OBSERVATION OF THE FIELD-DRIVEN VORTEX PHASE TRANSITION IN LuNi_2B_2C SINGLE CRYSTALS

摘要

The family of rare-earth metal nickel-borocarbides RINi_2B_2C (R=Er, Lu, Tm, Ho and so on) is an object of considerable attention due to the interplay between magnetic and superconducting properties. Unconventional behavior of vortex lattices in these compounds and, in particular, the phase transition from triangular to square vortex lattice driven by the magnetic field, has been discovered. Various experimental methods of studying vortex lattices were employed: the small-angle neutron scattering (SANS), the scanning tunneling microscopy (STM), and the decoration by small magnetic particles.

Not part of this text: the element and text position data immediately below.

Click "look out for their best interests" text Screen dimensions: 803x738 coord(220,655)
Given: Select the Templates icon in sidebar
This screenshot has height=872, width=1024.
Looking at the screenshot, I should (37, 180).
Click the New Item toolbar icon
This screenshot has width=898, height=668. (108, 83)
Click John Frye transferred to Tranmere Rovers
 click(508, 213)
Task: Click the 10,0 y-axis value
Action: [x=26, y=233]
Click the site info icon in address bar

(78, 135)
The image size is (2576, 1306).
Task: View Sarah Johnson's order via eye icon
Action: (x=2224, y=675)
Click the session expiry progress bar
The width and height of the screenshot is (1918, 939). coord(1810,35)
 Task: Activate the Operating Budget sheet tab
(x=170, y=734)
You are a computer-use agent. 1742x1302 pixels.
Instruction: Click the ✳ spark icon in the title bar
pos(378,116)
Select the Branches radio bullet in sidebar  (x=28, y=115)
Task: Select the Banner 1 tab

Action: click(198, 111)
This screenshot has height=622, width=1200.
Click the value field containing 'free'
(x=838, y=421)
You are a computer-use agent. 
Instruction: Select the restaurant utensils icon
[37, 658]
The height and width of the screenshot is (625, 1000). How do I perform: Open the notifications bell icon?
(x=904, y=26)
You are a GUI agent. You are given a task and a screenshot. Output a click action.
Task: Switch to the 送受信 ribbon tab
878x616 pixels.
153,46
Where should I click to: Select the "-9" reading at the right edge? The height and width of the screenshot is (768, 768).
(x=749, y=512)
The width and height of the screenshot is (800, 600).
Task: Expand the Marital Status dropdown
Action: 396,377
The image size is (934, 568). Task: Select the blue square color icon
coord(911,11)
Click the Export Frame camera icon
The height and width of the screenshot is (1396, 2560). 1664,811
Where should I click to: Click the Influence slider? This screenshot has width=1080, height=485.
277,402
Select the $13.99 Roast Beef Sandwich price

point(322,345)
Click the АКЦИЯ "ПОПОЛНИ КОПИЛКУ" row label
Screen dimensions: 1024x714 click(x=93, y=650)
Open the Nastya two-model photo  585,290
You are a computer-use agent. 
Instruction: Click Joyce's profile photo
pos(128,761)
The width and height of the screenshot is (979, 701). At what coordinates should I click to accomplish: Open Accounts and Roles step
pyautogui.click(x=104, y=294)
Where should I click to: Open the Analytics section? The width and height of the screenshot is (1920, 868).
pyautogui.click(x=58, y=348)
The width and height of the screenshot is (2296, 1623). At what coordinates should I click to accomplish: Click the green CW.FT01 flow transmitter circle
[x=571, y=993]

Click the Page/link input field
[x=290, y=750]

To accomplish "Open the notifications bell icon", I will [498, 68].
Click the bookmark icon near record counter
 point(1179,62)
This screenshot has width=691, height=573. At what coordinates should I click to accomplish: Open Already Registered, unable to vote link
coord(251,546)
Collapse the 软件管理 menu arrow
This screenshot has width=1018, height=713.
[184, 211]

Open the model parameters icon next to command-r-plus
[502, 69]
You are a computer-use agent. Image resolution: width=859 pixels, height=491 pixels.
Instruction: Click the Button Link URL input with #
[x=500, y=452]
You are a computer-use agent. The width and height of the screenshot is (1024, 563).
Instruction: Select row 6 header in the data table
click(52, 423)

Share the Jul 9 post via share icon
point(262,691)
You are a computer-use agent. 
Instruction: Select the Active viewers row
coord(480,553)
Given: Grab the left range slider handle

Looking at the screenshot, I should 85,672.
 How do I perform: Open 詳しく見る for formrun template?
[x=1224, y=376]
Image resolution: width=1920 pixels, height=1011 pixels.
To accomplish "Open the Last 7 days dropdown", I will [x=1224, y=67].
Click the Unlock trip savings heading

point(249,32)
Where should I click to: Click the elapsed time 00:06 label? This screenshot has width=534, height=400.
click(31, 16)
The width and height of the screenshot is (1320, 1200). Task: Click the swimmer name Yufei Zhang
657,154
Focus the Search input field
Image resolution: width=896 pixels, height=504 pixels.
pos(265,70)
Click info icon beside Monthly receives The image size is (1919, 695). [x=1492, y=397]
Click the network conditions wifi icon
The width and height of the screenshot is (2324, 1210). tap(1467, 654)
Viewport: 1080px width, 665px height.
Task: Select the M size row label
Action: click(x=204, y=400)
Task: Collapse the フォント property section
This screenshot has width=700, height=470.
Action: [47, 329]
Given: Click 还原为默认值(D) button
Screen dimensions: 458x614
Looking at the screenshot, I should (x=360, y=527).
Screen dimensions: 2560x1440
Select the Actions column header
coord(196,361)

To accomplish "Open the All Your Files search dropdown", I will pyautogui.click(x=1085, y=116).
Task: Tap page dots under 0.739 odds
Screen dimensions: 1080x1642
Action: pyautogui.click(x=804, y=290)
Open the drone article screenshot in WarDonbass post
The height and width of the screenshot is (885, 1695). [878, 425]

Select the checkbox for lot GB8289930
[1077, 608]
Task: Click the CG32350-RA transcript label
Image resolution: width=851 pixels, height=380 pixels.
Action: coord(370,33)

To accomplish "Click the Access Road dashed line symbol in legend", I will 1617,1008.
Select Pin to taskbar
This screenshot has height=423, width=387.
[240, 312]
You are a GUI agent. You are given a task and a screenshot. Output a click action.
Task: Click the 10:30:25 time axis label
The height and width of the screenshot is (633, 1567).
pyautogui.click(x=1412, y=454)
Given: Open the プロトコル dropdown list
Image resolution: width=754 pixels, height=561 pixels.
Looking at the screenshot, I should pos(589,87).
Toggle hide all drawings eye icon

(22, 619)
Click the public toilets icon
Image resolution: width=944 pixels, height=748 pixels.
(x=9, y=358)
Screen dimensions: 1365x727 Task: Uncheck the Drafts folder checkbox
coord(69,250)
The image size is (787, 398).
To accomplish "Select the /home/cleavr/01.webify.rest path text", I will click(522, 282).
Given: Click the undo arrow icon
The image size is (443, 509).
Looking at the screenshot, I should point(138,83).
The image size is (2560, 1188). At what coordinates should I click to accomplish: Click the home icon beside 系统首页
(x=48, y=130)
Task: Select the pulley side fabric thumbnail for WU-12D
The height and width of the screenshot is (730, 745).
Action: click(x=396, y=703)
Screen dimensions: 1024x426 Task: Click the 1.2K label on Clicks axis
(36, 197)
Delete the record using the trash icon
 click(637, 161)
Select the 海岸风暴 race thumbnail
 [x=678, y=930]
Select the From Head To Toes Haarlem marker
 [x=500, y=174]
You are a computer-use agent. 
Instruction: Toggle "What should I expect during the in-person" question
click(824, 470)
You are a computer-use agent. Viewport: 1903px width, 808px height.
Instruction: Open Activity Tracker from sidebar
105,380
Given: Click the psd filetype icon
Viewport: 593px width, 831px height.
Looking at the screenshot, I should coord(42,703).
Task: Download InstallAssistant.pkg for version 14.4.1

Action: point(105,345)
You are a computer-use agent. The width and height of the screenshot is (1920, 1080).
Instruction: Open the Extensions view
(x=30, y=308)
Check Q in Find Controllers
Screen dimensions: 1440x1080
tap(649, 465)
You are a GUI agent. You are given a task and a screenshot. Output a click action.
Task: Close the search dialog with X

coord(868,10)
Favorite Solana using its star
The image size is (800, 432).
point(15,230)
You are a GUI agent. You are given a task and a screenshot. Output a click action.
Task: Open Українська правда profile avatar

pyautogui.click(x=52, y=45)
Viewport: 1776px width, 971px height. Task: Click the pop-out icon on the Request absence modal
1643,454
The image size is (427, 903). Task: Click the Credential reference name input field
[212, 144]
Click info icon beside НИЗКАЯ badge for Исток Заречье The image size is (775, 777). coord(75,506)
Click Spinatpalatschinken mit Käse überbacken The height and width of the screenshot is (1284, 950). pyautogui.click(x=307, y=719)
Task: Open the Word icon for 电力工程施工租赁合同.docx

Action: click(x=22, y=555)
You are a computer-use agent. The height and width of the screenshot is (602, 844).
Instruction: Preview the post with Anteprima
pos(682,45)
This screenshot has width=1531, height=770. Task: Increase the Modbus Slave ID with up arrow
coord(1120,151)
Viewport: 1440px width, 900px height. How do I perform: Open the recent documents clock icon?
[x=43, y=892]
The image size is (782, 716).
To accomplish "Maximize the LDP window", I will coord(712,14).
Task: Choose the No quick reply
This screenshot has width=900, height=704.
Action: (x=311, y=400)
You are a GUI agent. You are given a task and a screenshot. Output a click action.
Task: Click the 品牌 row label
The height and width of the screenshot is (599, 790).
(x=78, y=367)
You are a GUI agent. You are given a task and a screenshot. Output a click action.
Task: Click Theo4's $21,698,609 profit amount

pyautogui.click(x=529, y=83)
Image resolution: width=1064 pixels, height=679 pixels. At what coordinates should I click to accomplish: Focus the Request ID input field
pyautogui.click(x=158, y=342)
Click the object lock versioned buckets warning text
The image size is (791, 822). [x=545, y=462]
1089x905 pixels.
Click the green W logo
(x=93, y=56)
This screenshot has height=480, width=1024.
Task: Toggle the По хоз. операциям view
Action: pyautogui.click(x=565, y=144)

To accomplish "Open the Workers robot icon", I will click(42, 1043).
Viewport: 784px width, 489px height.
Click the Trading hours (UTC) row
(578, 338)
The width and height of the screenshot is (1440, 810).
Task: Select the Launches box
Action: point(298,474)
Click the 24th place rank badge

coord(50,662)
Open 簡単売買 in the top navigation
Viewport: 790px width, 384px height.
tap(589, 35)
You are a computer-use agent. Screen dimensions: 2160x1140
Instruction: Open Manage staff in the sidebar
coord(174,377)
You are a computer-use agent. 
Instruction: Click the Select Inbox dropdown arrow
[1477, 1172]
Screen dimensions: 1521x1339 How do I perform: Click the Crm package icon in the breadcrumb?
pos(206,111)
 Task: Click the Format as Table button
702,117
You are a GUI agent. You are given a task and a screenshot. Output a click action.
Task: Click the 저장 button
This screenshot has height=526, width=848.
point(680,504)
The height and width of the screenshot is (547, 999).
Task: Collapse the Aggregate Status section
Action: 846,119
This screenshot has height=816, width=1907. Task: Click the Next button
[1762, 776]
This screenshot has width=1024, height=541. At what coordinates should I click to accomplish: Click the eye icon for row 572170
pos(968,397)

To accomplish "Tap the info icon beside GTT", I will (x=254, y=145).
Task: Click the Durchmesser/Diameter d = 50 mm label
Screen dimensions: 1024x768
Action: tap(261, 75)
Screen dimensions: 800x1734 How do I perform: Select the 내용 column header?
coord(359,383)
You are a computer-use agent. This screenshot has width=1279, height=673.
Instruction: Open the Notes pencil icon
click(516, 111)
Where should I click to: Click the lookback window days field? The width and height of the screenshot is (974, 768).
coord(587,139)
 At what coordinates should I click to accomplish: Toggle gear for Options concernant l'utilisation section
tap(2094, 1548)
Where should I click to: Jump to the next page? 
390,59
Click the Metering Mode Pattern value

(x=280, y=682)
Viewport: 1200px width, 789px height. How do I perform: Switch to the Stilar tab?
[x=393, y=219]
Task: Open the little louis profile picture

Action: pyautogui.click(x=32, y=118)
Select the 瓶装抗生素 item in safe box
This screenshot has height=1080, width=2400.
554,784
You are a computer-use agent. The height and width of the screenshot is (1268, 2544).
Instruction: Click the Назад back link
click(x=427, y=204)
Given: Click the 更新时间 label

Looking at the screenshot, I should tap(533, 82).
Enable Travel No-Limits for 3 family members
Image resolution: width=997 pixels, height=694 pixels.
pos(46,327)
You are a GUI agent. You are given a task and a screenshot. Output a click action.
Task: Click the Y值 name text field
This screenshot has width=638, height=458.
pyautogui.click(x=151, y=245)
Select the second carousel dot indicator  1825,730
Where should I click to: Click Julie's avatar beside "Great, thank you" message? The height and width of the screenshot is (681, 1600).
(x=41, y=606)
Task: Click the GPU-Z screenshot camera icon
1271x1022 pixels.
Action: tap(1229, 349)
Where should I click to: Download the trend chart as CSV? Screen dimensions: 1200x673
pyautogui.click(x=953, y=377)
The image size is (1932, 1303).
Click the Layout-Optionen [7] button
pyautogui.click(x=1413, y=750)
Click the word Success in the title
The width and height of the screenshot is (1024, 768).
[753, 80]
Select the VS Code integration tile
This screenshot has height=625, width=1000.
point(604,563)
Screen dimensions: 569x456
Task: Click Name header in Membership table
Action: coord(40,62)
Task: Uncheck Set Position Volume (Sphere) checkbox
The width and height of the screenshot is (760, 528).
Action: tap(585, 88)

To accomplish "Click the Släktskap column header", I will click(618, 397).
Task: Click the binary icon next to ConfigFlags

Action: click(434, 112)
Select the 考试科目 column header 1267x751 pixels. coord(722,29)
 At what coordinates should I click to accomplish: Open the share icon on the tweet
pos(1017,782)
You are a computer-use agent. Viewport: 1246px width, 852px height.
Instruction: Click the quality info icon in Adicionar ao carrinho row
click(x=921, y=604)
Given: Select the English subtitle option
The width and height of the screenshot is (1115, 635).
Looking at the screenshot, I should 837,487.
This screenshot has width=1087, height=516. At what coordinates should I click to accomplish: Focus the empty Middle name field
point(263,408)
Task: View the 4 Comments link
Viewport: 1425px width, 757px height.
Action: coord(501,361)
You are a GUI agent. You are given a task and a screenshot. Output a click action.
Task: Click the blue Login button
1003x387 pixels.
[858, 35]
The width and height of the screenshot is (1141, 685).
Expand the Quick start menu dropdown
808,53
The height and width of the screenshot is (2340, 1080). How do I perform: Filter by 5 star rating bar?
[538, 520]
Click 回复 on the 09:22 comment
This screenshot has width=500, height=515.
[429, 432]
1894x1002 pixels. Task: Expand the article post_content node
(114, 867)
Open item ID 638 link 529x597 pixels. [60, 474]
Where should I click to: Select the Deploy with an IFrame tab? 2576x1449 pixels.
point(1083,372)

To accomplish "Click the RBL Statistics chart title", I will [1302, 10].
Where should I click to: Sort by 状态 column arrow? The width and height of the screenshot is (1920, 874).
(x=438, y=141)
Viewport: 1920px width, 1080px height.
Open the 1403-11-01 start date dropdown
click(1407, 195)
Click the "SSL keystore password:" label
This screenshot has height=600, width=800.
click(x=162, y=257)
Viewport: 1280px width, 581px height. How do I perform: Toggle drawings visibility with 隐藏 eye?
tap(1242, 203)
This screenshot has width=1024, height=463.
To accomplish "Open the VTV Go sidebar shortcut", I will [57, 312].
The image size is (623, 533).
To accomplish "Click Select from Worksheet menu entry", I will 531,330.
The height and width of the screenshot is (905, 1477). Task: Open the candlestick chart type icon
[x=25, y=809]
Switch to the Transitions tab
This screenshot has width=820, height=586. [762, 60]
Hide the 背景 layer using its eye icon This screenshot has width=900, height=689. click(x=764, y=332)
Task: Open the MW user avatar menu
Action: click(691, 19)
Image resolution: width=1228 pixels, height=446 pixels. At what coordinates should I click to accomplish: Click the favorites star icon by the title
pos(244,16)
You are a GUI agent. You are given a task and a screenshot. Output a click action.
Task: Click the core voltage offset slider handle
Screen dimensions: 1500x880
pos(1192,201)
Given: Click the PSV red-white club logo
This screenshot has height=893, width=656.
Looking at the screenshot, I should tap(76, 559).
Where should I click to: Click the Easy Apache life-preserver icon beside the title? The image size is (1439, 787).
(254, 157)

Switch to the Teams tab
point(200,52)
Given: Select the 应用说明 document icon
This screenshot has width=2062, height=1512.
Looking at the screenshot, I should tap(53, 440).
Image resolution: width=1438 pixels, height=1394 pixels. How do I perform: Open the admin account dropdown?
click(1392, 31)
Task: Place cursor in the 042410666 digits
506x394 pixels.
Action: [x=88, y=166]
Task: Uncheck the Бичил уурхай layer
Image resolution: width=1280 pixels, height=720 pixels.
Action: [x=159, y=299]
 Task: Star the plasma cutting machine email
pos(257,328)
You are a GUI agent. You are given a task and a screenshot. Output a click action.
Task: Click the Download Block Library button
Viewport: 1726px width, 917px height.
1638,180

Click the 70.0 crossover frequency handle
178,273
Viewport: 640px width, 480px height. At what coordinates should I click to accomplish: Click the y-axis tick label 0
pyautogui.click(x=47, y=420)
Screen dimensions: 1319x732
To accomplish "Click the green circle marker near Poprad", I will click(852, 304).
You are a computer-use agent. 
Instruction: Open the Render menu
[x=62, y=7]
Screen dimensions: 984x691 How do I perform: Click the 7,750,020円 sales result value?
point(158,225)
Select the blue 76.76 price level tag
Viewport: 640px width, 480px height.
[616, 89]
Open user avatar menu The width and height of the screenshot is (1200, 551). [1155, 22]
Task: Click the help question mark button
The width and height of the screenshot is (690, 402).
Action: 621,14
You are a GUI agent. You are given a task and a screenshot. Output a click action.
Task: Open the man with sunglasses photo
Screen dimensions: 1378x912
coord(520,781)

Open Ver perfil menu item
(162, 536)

One should note that whereas SANS and STM studies are effective at rather high magnetic fields (from a few kOe to T), the decoration technique is commonly used in the low field domain (about 100 Oe or less). In ErNi_2B_2C, the phase transition from triangular to square vortex lattices has been observed in increasing magnetic fields by both decoration and SANS. Decoration patterns also revealed the coexistence of the square and triangular lattices in the field region of about 600 Oe. In LuNi_2B_2C single crystals, the square vortex lattice at high magnetic fields (more than 2kOe) has been seen in STM. However, no experiments in low magnetic fields were carried out. The theory based on nonlocal corrections to the London model is available for the behavior of vortex lattices in high-k su- perconductors in general, and in borocarbides, in particular. The model predicts many features of vortex lattices in low magnetic fields as well as the phase transition from triangular to square lattice in increasing fields. In this work, the vortex lattices in LuNi_2B_2C were investigated by using the decoration method. The goal was to study the magnetic field dependence of the vortex lattice anisotropy at a wide region of external magnetic fields.